Saved data entries:
*** Block opens ***

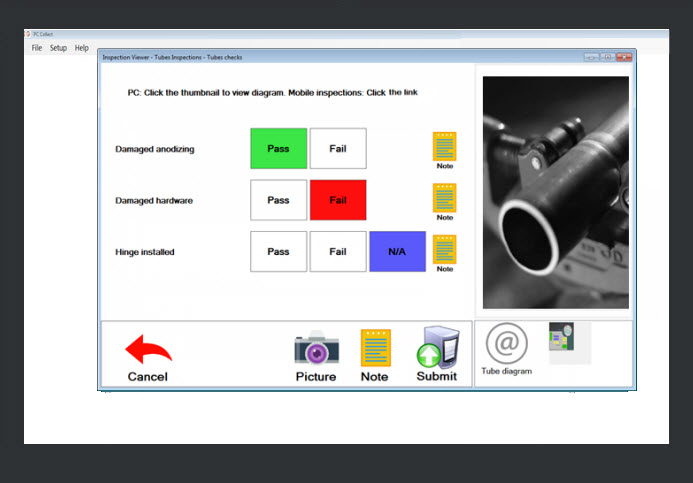Add note for Damaged hardware row
The height and width of the screenshot is (483, 693).
tap(445, 198)
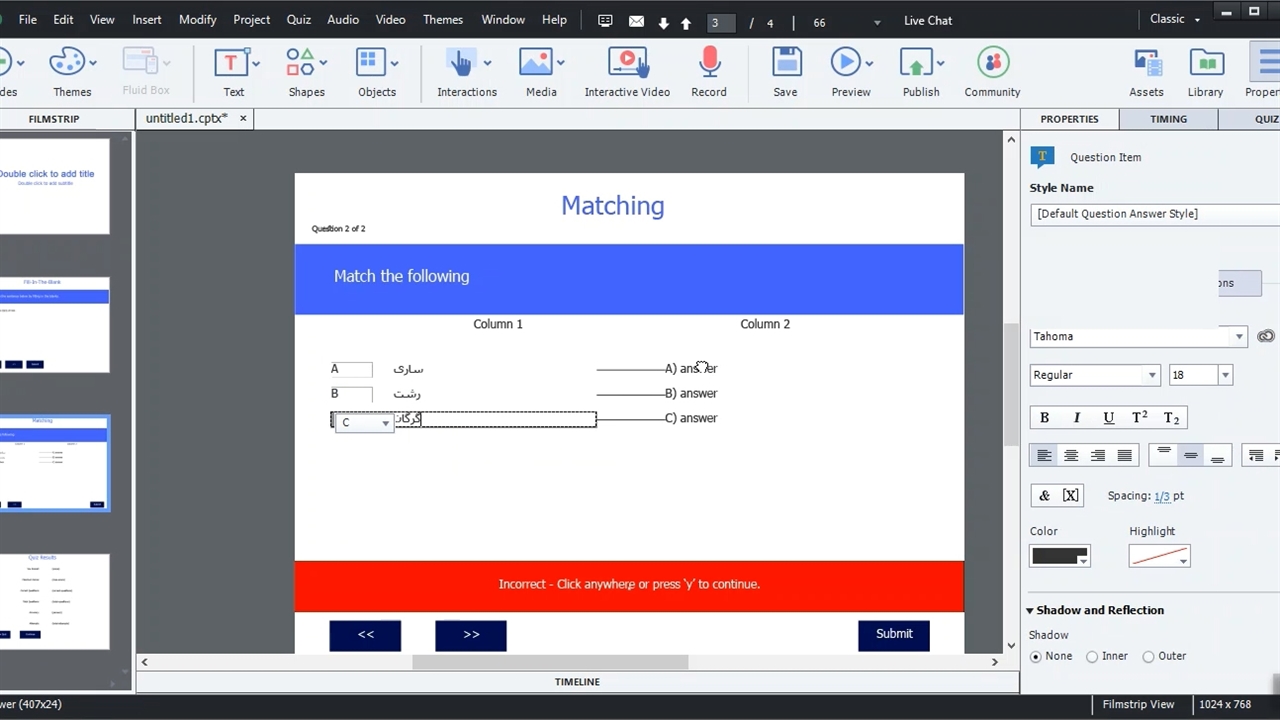Apply underline text formatting
Screen dimensions: 1280x720
coord(1108,418)
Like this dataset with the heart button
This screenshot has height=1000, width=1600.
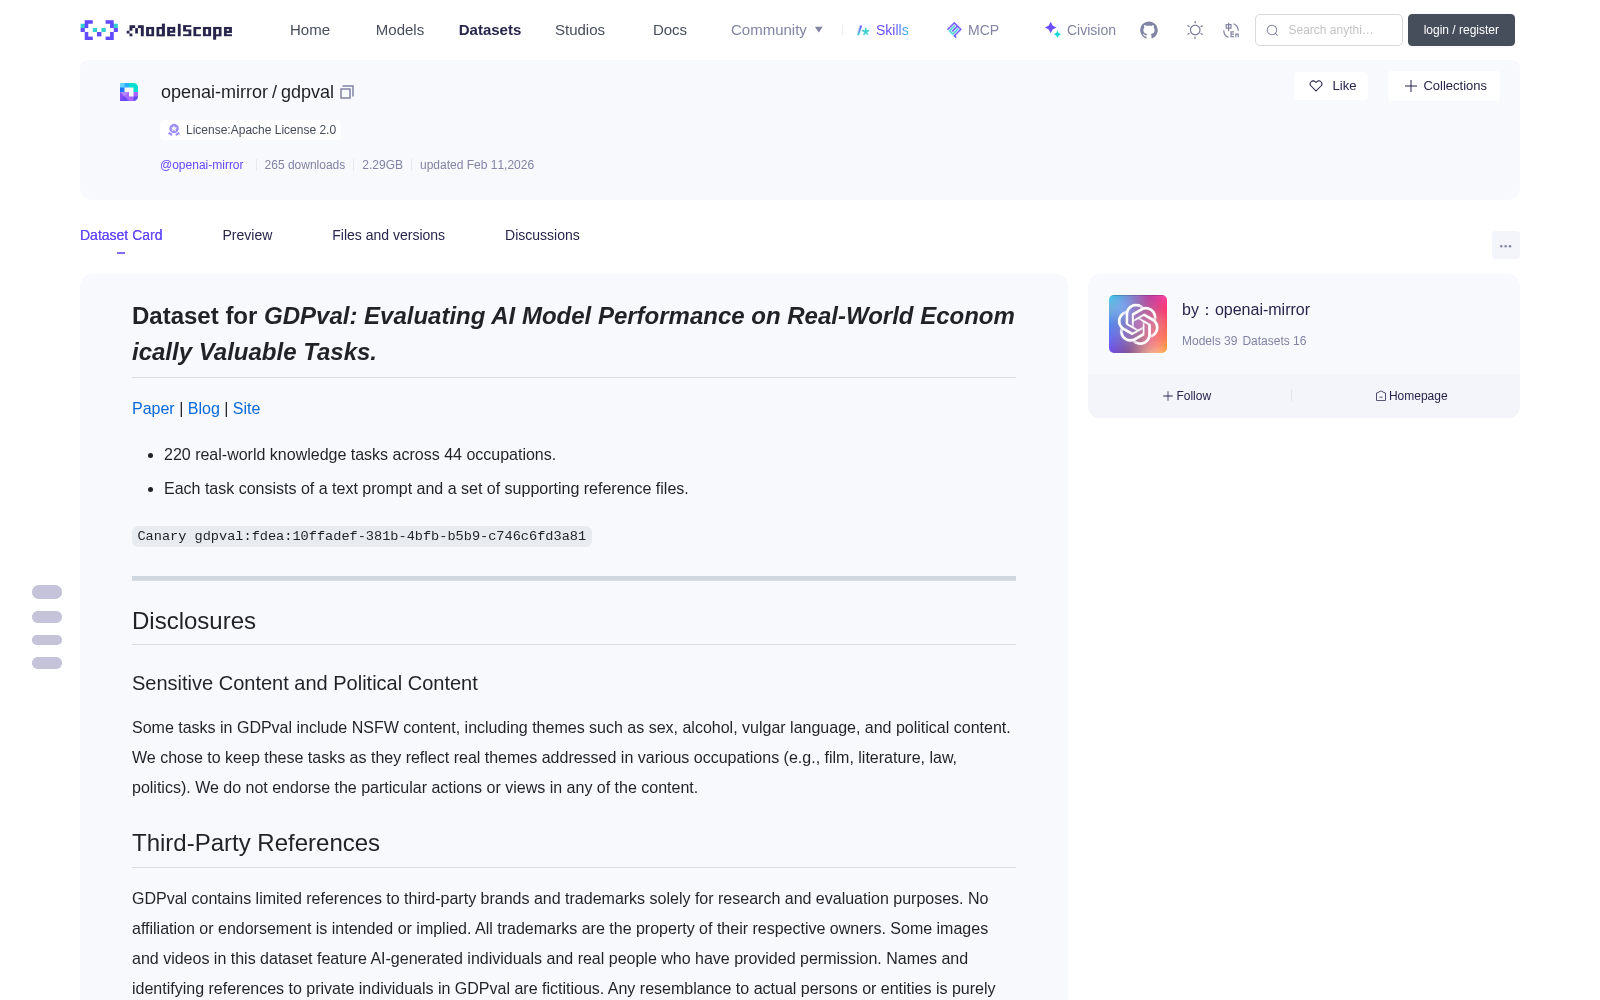tap(1331, 86)
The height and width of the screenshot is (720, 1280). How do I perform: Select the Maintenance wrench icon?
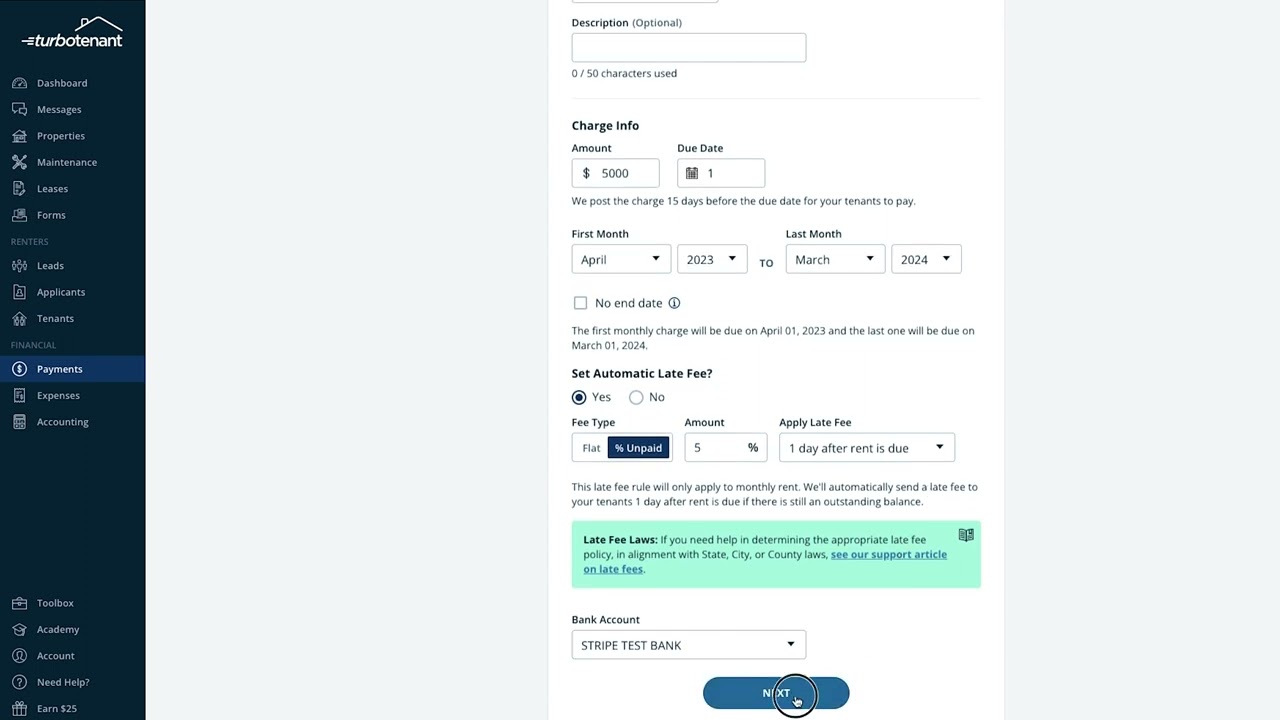pos(19,162)
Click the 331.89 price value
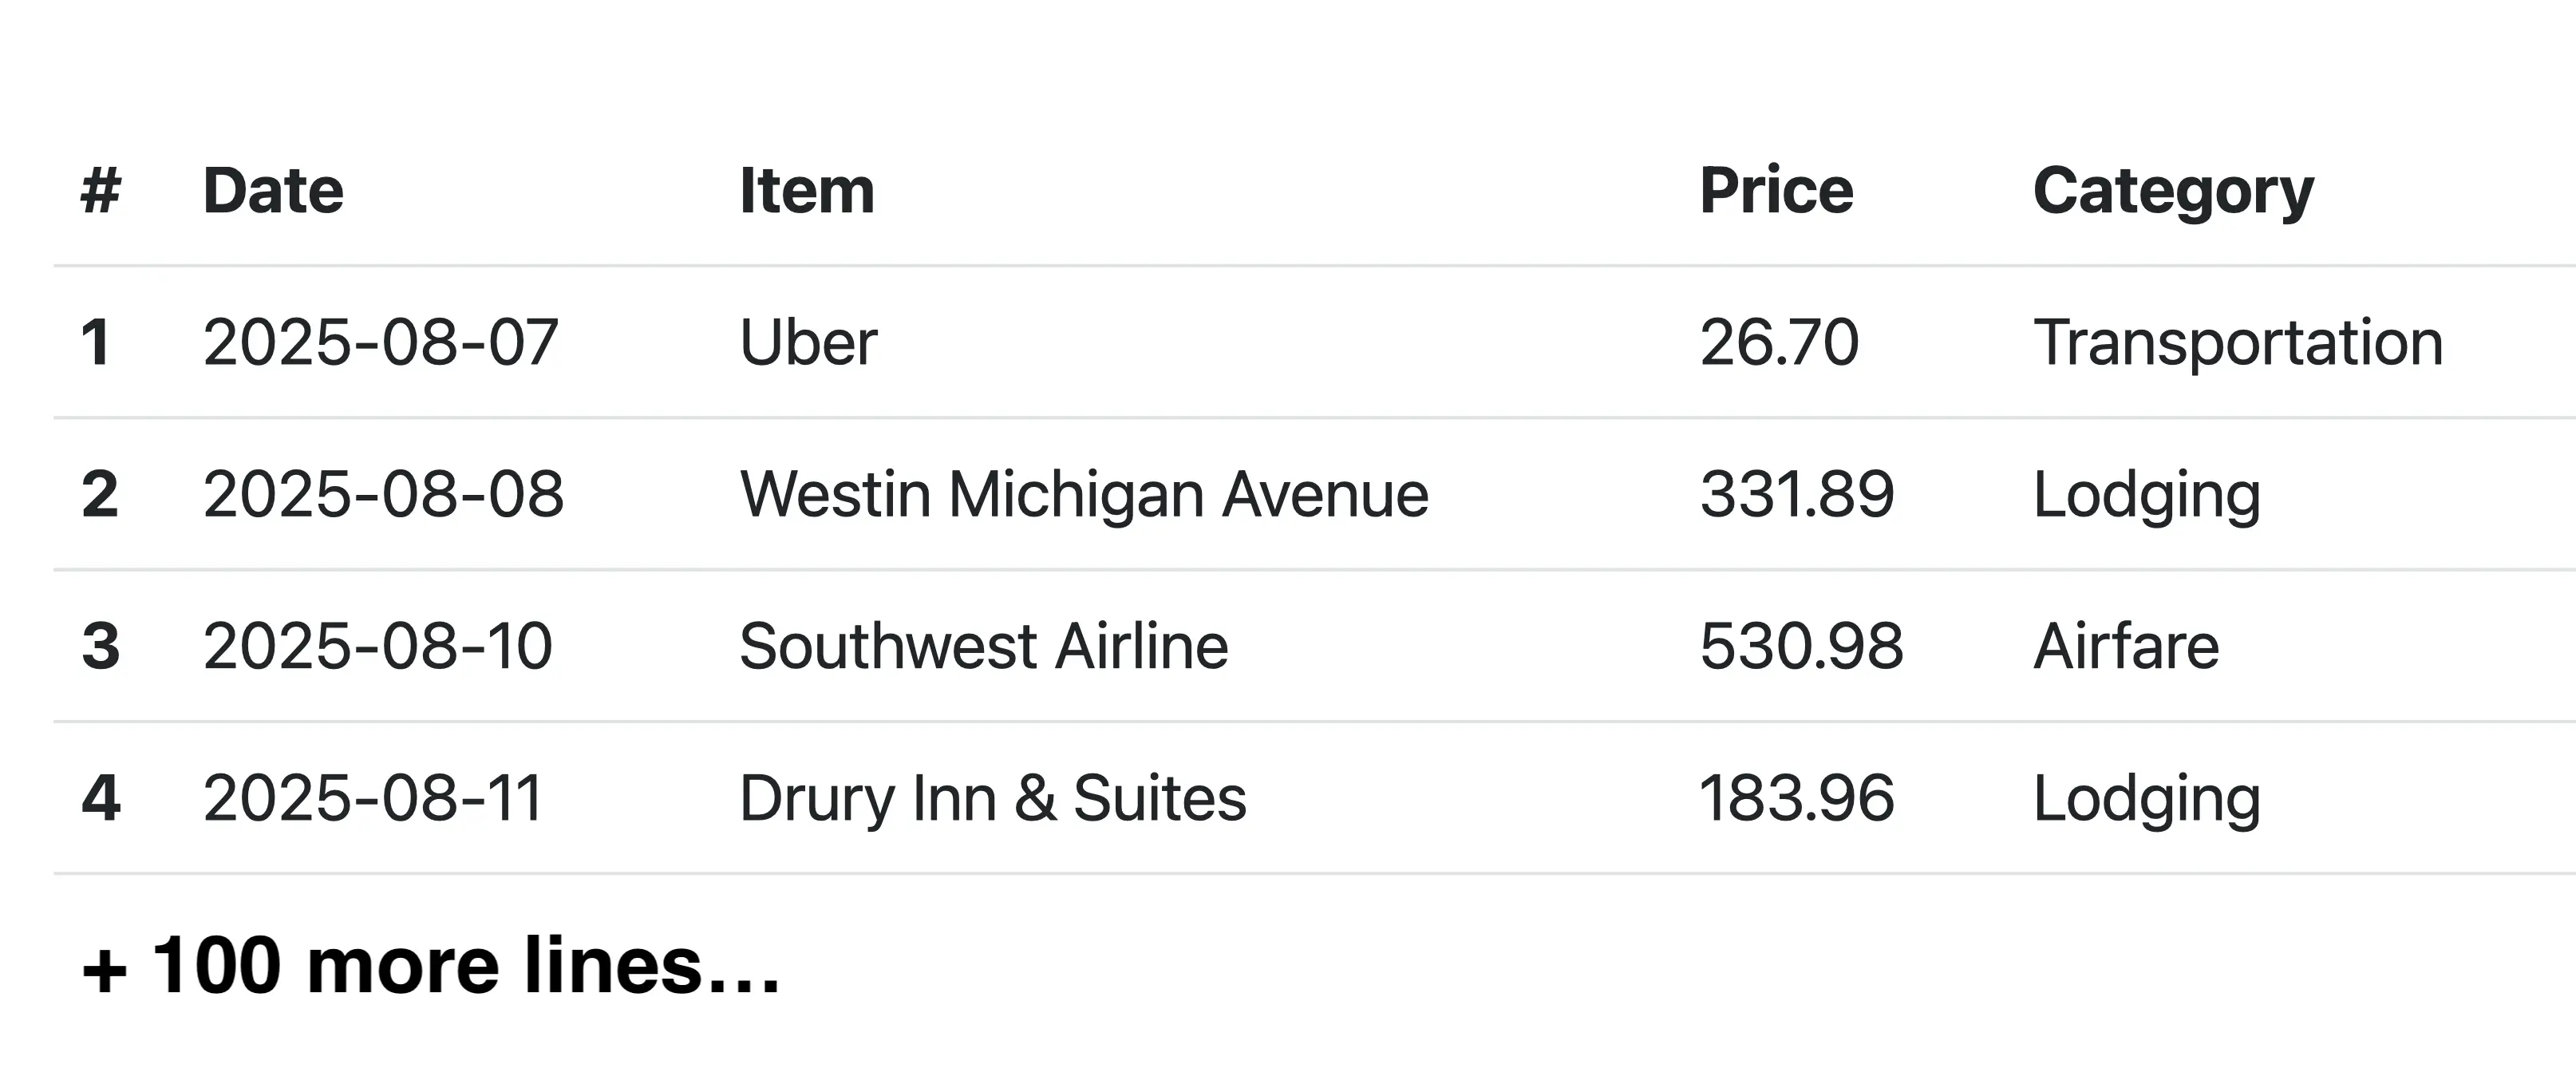2576x1084 pixels. click(x=1797, y=494)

*** Block closes ***

== What you are asked to do ==
Copy the final stretch of lines, starting at the one that holds "Like this dataset with the heart button" and ending at the last line of the data, exactly; omit pictures.

== Solution below ==
Like this dataset with the heart button
This screenshot has height=1000, width=1600.
tap(1331, 86)
The height and width of the screenshot is (720, 1280). How do I perform: Select the Maintenance wrench icon?
pos(19,162)
Click the 331.89 price value
2576x1084 pixels. click(x=1797, y=494)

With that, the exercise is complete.